The latest effort to make composable infrastructure the foundation of an easily managed hybrid cloud came recently when Hewlett Packard Enterprise (HPE) added its OpenStack-based hybrid cloud platform, Helion CloudSystem 10, to Synergy, its composable infrastructure hardware product, which is a new server design that pools the compute, storage and network fabric to run hardware using service profile and APIs for bare-metal, virtual machine or container workloads.
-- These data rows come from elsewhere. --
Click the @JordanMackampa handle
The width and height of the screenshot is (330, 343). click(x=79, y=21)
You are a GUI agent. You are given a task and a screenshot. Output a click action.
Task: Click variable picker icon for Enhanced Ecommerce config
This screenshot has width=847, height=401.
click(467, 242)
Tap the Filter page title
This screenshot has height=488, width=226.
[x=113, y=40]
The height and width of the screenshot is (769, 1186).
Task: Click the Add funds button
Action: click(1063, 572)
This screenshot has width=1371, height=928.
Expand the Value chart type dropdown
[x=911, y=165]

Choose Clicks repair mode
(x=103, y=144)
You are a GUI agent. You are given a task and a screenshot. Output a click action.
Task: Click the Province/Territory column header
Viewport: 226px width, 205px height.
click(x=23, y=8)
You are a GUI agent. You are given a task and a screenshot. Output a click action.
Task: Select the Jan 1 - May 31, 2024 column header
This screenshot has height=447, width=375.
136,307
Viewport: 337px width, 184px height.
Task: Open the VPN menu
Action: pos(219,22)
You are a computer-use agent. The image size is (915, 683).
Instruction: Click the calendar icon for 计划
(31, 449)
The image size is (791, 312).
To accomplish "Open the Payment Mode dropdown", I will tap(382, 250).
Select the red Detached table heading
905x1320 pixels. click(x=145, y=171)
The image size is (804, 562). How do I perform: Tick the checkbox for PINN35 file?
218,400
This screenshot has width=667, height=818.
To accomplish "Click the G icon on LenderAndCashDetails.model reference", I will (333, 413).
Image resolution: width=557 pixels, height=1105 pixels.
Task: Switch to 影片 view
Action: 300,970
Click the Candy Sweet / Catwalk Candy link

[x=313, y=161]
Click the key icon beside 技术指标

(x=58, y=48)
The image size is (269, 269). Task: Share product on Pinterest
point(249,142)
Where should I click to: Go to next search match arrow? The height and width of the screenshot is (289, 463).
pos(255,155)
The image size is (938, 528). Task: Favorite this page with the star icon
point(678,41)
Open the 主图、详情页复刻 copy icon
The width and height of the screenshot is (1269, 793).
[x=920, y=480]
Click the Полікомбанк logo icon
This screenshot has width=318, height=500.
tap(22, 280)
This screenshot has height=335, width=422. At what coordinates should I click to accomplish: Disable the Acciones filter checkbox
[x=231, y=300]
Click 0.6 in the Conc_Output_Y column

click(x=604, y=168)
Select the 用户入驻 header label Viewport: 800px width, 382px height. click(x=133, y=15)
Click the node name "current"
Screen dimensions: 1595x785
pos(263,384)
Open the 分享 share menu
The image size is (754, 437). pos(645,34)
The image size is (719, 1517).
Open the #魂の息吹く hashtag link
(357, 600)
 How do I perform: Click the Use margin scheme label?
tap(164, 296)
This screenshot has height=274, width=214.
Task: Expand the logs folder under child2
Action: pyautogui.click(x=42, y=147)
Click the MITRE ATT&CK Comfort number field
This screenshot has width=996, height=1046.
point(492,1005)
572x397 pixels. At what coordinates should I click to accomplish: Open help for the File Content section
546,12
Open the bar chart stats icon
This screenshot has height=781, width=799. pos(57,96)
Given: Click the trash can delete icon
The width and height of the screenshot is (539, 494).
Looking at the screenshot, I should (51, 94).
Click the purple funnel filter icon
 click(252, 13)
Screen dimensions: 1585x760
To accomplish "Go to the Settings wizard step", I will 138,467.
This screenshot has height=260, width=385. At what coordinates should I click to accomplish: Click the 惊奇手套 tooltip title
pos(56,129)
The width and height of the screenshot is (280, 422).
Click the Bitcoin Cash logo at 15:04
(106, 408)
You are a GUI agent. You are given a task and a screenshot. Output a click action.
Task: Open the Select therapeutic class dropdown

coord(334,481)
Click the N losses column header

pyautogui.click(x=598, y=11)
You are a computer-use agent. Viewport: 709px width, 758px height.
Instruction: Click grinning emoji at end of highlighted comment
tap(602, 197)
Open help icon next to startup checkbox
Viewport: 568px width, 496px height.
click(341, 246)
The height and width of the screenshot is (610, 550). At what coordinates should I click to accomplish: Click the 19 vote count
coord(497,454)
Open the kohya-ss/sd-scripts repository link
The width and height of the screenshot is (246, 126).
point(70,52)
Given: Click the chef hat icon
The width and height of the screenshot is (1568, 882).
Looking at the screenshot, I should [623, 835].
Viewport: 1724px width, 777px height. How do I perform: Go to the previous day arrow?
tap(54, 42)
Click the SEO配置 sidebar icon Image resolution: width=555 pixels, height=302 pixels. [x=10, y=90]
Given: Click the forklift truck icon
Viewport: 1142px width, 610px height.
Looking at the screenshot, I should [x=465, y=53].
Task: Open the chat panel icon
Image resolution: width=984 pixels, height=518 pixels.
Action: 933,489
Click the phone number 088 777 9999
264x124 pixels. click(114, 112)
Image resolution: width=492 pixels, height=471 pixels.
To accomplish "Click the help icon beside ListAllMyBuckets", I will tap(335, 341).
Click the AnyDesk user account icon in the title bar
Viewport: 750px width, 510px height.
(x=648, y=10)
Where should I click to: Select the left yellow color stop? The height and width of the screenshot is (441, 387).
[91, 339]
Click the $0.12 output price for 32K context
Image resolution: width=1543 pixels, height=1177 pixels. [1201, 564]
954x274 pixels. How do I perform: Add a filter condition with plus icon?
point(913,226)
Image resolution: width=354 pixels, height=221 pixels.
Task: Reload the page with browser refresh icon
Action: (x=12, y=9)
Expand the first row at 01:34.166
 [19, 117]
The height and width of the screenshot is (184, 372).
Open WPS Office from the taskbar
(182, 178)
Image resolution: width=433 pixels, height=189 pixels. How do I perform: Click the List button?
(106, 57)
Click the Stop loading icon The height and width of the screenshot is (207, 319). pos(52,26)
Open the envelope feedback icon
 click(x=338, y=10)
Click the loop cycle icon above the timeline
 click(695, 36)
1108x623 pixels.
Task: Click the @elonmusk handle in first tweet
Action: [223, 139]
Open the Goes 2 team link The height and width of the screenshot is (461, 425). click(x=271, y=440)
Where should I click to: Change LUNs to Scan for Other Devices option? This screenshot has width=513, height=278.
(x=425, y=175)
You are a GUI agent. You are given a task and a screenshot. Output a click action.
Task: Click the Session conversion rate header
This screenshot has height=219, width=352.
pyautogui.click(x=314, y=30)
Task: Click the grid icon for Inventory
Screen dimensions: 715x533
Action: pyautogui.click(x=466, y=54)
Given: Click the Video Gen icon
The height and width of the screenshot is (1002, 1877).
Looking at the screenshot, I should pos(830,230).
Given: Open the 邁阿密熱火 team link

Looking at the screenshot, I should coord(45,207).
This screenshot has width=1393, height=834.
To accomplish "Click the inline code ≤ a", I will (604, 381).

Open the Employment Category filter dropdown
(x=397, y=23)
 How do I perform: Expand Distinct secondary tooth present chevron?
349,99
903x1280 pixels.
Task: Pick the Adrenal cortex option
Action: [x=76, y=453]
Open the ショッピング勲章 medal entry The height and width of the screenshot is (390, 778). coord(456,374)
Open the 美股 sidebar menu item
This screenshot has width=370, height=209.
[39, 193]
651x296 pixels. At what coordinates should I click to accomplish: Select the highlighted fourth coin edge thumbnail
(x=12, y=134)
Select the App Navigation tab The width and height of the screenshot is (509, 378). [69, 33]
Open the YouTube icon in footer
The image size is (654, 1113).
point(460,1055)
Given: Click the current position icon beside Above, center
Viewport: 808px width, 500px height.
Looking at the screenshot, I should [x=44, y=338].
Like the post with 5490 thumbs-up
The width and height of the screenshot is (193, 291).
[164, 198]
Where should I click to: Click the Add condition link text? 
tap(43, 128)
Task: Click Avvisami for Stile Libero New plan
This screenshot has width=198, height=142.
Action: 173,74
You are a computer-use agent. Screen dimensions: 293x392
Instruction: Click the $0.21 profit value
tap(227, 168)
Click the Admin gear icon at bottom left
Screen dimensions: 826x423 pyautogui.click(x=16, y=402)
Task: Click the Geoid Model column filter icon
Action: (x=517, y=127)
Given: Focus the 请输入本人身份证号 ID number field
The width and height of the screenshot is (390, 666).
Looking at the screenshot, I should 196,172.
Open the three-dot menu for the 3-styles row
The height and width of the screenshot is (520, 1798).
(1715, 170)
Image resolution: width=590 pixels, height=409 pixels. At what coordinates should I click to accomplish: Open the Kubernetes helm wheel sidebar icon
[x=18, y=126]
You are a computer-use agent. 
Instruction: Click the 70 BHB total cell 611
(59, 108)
Adding CloudSystem to Synergy will simplify orchestration and improve how customers allocate resources dynamically, said Gina Longoria, an analyst at Moor Insights and Strategy, an analyst firm in Austin, Texas. Combined with the HPE OneView management platform, IT pros can better use the on-premises IT resources of Synergy just like they use the public cloud -- and that could potentially be the key to its success, Longoria said.
Longoria said she thinks HPE has bet that people will change the way they consume IT based on their experience with the public cloud. "Without Helion, Synergy may be less relevant to a broad set of enterprise IT users," she said.
Composable infrastructure takes management and orchestration and merges it with disaggregated hardware and fabric, she said. That creates a full system with a control plane tied to the hardware and data that can orchestrate and automate any way it wants to meet workload demands.
"That is the promise of where [composable infrastructure] is headed," said Brad Maltz, senior director of technology at Dell EMC, pointing out its top two benefits of efficiency and optimization.
One of the challenges is the term composable infrastructure itself. Even Cisco, which was one of the first to use the term widely, has distanced itself from the label, because it thinks customers may find it confusing and the technology overly complex, according to Todd Brannon, director of product marketing for unified computing at Cisco.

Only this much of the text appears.